March 26, 2010
Laïcité or Discrimination?
By DAVID D. LAITIN
In less than two weeks, Eric Besson, the French minister for
Immigration, Integration and National Identity, will open a colloquium
on “National Identities, European Identities” with leading European
ministers and intellectuals in attendance.
The event stems from a campaign promise of President Nicolas Sarkozy
to reinforce republican values through an open public debate. Besson,
having accepted this portfolio, seeks to promote a national consensus
on a France that is open to immigration, non-discriminatory and
resolutely secular (laïque).
It is the value of laïcité that reveals the real foundation of the
debate.
We know from European history that in the 15th century, in
Constantinople and in Grenada, a clear boundary separating the Muslim
and the Christian world was set. With the wars of religion in Europe
ending in the 17th century, and clerics banished from civic life in
France more than a century ago, it seemed to most French that the
politics of religion was ancient history.
Yet the massive number of Muslim migrants into France in the past half-
century, some of whom retain allegiance to radical clerics, has
reopened the religious book in a new and troubling way.
The bombings in Madrid and London by radical Islamists were the wake-
up call. The treatment by Islamic radicals of the Danish cartoonists
mocking Islam was widely seen as a threat to Europe’s open societies.
But the fears go well beyond these extraordinary events. In France,
the wearing of head scarves by girls in school has been portrayed as a
Trojan Horse that would Islamicize all of France. Even the sales
strategies of fast-food chains (whether in certain locations to serve
only halal hamburgers) make headlines in the sober Le Monde, as if
these restaurants are also a threat to French values.

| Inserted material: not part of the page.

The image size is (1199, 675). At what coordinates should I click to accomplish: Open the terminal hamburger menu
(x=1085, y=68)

Thus the real question of the debate: Are the French integrating their
approximately five million Muslim citizens into the laïque society
they so deeply value?
Yet for all the passion the question evokes — and partly due to
Constitutional constraints against collecting data on the ethnic and
religious identities of its citizens — we have almost no information
on the extent to which French republican ideals are effective in
integrating Muslims into society.
Research on the difficulties faced by Muslims in France is
inconclusive. Most Muslims in France come from North Africa, and even
the best studies cannot determine whether the economic difficulties
they face is due to the fact that they are Muslims, or that they are
Arabs, or that many have family links to a country that had fought a
bitter nationalist war against France.
Past ethnographic research faces a different methodological hurdle. It
reveals degradation in those suburbs that today are predominantly
Muslim, but we do not learn whether the escape from these banlieues
has been slower for Muslims than for other similarly situated children
of migrants.
To overcome these methodological confounds, I have identified a
population that migrated to France mostly in the early 1970s with
national origins in Senegal, who share language and history, but are
divided by religion — about one-third Christian and two-thirds Muslim.

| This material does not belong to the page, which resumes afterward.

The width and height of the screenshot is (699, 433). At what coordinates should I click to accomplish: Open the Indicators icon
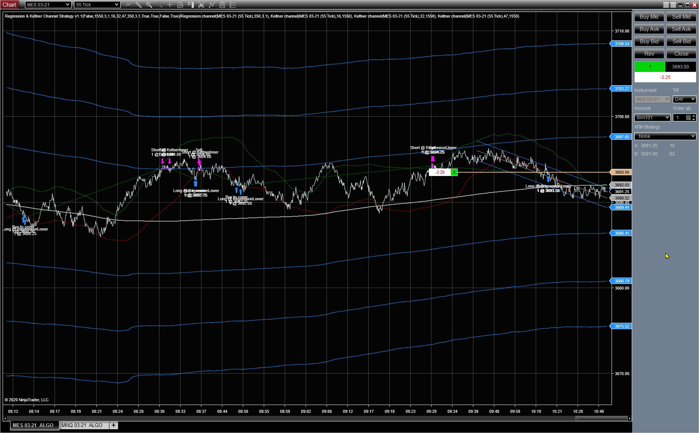201,5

A survey of more than 500 second-generation migrants from this
Senegalese population, controlling for the level of education of the
first migrant of the family, reveals a significant economic
disadvantage suffered by the Muslims. This difference cannot be
explained by any factor other than something having to do with their
religious heritage. The question is how this heritage affects income.
To answer this question, I designed a correspondence test in
collaboration with ISM Corum (Inter Service Migrants-Centre
d’Observation et de Recherche sur l’Urbain et ses Mutations), a
nonprofit organization specializing in such studies.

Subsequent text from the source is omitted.